6 La conversation en vient ensuite à cette peur insidieuse et omniprésente qui taraude aujourd'hui tant d'Israéliens pour ne pas dire tous les Israéliens. Sa réaction à ce sujet apparaît sereine comme si on venait d'aborder une question qui lui est vraiment très familière, comme s'il avait une longue habitude de cette attitude faite d'un mélange de peur et de dureté... "Oui. Ils ont peur. A chaque instant important de mes relations avec eux et dans des situations très différentes, j'ai toujours senti cette peur. Ils nous occupent et ils ont peur. Ils nous placent systématiquement depuis trente-trois ans dans des situations de totale insécurité et c'est eux qui ont peur. Même quand j'ai été torturé, avant Oslo, j'avais l'impression là aussi qu'ils avaient peur... Ces attitudes contradictoires sont déconcertantes : ils sont forts mais ils se prétendent faibles. Un ancien député du Meretz que je connais bien me disait en privé : "Nous les Israéliens, nous avons le sentiment de n'avoir plus d'avenir." Je lui ai répondu que j'étais prêt à échanger avec lui pour avoir enfin un présent qui pour nous est si difficile depuis si longtemps".
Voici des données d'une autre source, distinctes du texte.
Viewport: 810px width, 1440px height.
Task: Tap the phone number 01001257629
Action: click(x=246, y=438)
7 Au moment de cette rencontre, Sharon venait d'être élu mais son gouvernement n'était pas encore constitué ; la dernière information à ce sujet était l'annonce du renoncement définitif de Barak à en être membre. Cela fournit l'occasion de revenir sur les conditions du retour de Sharon sur l'avant-scène politique avec sa visite provocatrice sur l'esplanade des Mosquées. "Le responsable de cette escalade est aussi Barak car il a commis des erreurs majeures lorsque le chef du Likoud a voulu se rendre sur l'esplanade. Il a mobilisé des centaines d'hommes qui ensuite ont tiré sur la foule. Il aurait pu gérer cette affaire sans recourir à la force pour apaiser la tension. Mais il n'a pas su le faire et en trois jours tout a basculé avec des dizaines de morts palestiniens".

"Il ne faut pas que le monde nous laisse seuls face aux Israéliens"
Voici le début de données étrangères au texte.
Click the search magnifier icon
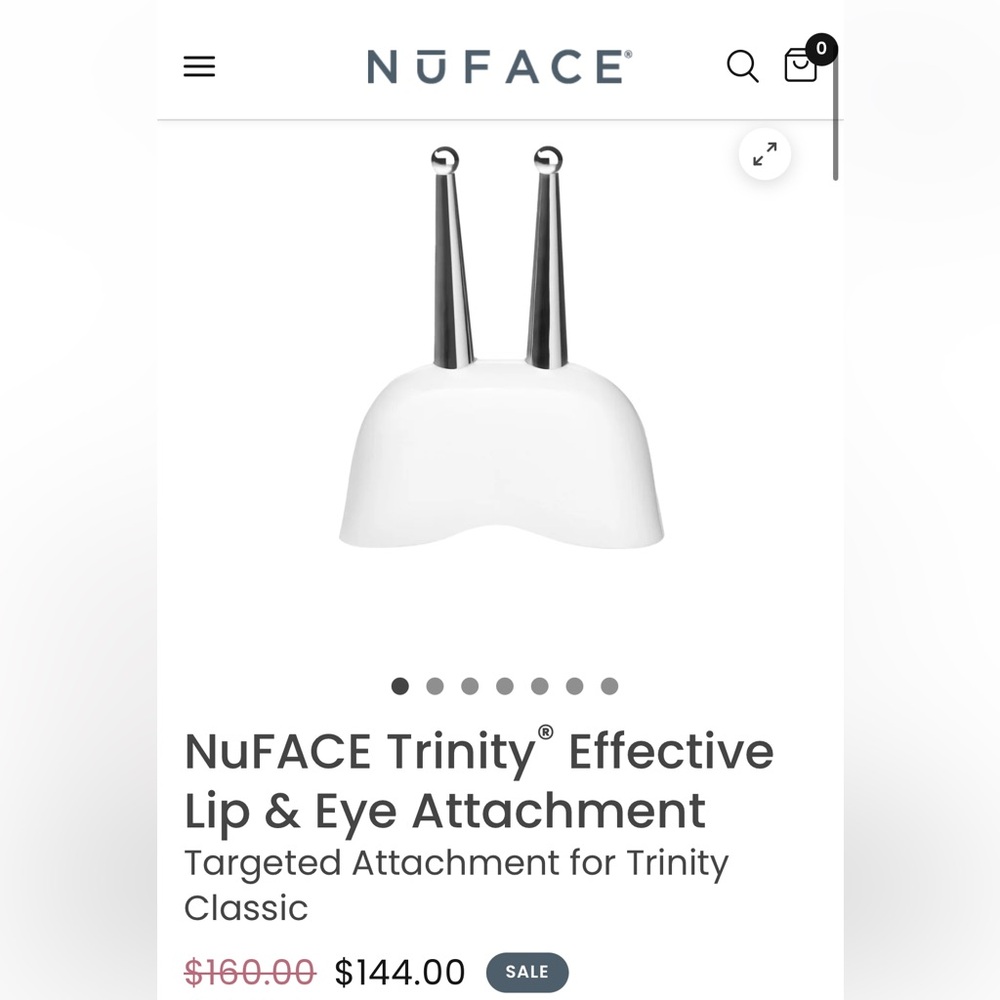click(742, 67)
8 Marwan Barghouti revient sur ces événements pour insister sur le fait qu'ils sont bien à l'origine de cette Intifada Al-Aqsa : "C'est cette répression meurtrière, sur fond d'immenses frustrations accumulées depuis des années, qui a déclenché cette nouvelle Intifada. En aucune manière, ce ne fut le résultat d'une décision politique. C'est d'abord la réaction spontanée d'une population qui n'en peut plus... Quant à notre résistance, elle est d'abord une révolte populaire. Nous n'avons pas d'armée. Nous avons eu beaucoup de morts et de blessés dont certains le sont gravement. Et qu'on cesse de nous dire qu'on envoie des enfants combattre des soldats alors que cela représente une angoisse terrible pour les parents qui ne peuvent pas empêcher leurs enfants d'aller se battre pour en finir avec l'occupation. Ces adolescents ne supportent plus cet enfermement qui dure depuis qu'ils sont nés.... La violence initiale est d'abord dans le fait même de l'occupation. Quant à Sharon, on le connaît. On sait ce qu'il est capable de faire. Les Israéliens l'ont élu pour punir les Palestiniens de s'être révoltés et donc pour se rassurer car ils croient qu'il va leur apporter la sécurité. Mais dans trois ou six mois, ils comprendront que c'est impossible : Sharon ne peut pas leur apporter la sécurité. En agissant ainsi, les Israéliens essaient de fuir la réalité, de la contourner. Nous allons faire ce qu'il faut pour qu'ils comprennent qu'ils n'auront pas de sécurité tant que durera l'occupation. Car nous aussi nous voulons la sécurité. Et l'occupation c'est pour nous l'insécurité absolue".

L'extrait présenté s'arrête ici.